Problem description
Could you reproduce, unchanged, the lines of the records between the lines holding "This screenshot has height=637, width=1133." and "click(428, 35)", inclusive?

** START Recorded information **

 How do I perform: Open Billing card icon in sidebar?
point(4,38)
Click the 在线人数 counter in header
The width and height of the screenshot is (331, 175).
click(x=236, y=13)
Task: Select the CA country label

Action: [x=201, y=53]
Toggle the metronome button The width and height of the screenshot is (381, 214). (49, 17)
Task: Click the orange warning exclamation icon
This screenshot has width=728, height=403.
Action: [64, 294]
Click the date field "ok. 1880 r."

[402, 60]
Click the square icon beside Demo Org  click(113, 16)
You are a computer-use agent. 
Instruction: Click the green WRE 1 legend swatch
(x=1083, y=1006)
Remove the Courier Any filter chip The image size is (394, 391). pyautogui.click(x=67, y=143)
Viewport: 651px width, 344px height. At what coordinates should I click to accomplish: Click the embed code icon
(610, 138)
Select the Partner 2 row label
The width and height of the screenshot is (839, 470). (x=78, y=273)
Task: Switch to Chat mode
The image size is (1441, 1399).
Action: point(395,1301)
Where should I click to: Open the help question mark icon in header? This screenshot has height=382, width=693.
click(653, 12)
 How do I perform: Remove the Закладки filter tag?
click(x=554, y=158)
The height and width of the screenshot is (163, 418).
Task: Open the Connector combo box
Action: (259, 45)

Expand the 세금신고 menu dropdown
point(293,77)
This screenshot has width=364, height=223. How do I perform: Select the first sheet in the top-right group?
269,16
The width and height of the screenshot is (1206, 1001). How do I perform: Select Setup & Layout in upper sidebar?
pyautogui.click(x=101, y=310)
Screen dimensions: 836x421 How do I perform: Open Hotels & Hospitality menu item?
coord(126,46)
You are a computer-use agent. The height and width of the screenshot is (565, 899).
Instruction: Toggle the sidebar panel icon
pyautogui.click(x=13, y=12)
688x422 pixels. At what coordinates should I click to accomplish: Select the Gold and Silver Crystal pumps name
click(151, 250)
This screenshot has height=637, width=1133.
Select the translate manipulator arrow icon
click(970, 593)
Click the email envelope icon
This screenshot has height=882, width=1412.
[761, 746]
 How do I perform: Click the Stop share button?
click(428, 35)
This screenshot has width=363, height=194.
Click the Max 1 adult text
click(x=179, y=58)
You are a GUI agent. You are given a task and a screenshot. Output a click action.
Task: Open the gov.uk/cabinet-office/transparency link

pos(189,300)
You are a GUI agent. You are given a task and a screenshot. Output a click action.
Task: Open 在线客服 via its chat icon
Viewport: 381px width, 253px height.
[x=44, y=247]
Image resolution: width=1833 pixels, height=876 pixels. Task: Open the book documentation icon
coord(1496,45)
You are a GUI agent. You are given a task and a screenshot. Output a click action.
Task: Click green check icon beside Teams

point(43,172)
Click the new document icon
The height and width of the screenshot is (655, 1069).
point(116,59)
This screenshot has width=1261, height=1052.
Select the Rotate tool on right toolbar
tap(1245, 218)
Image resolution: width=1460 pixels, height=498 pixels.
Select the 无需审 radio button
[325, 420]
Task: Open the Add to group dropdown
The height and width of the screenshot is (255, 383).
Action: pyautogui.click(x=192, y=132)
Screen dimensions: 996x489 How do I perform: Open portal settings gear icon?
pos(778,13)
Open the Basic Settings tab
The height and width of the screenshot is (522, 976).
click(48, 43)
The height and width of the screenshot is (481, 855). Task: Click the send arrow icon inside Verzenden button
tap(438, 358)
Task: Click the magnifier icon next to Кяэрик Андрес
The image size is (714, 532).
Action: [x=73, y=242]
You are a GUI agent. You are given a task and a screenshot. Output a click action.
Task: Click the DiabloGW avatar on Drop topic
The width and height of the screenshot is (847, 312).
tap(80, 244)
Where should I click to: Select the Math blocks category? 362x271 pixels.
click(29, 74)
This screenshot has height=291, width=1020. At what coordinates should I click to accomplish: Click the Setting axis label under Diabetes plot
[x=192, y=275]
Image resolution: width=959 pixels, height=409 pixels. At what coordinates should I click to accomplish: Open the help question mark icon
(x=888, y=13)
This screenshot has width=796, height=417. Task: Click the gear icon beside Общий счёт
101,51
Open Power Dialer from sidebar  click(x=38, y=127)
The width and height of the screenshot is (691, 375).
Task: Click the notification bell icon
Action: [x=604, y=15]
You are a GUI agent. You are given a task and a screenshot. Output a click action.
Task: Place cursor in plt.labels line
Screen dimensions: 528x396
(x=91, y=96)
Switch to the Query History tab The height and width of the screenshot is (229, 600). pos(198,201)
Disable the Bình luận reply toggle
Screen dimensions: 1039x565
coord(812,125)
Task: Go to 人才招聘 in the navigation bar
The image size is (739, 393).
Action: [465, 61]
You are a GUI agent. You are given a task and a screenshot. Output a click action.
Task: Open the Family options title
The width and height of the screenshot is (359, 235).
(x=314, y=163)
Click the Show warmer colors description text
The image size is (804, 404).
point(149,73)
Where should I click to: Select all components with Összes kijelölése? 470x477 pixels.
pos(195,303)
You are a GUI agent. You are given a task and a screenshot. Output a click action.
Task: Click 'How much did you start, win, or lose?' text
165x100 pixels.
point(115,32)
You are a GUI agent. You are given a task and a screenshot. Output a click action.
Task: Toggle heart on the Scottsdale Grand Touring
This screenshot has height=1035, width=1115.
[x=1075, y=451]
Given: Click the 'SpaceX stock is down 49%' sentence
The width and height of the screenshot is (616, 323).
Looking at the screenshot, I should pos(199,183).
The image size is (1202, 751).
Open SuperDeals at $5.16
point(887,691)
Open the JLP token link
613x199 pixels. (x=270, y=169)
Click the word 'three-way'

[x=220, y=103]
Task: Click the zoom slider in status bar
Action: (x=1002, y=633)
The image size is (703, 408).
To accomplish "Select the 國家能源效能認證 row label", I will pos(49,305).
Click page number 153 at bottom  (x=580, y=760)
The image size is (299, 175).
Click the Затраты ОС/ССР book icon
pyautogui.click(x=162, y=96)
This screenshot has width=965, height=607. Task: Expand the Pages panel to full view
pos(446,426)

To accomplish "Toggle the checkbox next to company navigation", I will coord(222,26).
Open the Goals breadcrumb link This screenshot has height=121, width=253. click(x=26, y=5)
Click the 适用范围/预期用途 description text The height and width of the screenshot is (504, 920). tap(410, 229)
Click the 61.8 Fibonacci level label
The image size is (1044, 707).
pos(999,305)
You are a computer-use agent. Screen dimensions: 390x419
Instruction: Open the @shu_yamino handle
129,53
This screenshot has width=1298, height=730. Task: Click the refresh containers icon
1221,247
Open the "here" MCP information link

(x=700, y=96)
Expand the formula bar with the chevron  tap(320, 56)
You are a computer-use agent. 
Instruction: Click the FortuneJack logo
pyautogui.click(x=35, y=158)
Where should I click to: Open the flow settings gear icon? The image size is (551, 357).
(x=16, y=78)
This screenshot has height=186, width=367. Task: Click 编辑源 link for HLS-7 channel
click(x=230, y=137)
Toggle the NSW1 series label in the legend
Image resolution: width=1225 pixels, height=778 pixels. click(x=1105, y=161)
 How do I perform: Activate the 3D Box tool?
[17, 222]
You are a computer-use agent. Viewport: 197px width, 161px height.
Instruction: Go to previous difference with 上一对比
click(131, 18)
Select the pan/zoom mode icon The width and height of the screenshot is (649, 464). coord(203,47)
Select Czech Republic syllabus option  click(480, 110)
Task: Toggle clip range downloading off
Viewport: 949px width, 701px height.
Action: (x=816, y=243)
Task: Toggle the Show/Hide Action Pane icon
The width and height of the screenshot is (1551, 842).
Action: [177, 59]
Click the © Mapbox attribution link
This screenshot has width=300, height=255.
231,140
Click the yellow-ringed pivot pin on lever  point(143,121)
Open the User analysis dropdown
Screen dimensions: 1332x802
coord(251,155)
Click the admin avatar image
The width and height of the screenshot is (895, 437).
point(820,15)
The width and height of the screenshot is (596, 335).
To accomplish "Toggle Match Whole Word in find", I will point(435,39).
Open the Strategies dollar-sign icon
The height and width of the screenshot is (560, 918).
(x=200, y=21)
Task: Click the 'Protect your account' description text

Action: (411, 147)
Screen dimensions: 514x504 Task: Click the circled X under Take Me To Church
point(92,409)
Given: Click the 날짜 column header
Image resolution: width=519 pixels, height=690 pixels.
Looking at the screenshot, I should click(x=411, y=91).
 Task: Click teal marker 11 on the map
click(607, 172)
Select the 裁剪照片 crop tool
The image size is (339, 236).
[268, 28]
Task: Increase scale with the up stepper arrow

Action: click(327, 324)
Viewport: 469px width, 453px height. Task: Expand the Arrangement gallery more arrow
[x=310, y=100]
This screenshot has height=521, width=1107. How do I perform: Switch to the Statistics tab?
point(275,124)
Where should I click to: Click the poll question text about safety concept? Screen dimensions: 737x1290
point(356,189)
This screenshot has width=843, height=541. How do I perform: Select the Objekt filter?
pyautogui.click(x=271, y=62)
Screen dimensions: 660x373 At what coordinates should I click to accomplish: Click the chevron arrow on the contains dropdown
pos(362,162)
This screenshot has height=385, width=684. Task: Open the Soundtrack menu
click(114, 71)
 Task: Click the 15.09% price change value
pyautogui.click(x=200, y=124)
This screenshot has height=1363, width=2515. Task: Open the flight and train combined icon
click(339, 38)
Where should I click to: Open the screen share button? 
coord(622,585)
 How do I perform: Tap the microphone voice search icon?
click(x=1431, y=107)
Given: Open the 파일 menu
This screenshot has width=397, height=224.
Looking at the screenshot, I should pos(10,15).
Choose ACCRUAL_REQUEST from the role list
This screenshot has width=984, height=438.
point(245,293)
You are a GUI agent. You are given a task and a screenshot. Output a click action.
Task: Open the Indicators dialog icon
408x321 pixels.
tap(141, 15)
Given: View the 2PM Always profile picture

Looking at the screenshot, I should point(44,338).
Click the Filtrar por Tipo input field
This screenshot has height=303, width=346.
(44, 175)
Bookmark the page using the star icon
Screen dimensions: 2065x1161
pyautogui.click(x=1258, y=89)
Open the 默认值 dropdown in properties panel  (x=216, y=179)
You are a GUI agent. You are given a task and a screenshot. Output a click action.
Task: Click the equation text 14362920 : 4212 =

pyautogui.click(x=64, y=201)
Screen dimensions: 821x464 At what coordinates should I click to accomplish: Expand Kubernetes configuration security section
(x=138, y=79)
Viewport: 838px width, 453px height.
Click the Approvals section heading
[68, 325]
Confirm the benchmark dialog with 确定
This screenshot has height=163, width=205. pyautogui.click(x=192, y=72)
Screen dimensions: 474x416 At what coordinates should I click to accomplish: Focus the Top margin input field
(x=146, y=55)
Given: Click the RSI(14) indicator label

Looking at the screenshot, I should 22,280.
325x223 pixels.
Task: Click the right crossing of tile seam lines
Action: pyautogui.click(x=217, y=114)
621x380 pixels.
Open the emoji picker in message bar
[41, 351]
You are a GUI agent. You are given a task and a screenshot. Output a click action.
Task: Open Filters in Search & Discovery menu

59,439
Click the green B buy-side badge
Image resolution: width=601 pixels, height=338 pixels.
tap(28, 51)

** END Recorded information **

Output for this exercise
This screenshot has height=637, width=1133.
Select the translate manipulator arrow icon
click(970, 593)
Click the email envelope icon
This screenshot has height=882, width=1412.
[761, 746]
 How do I perform: Click the Stop share button?
click(428, 35)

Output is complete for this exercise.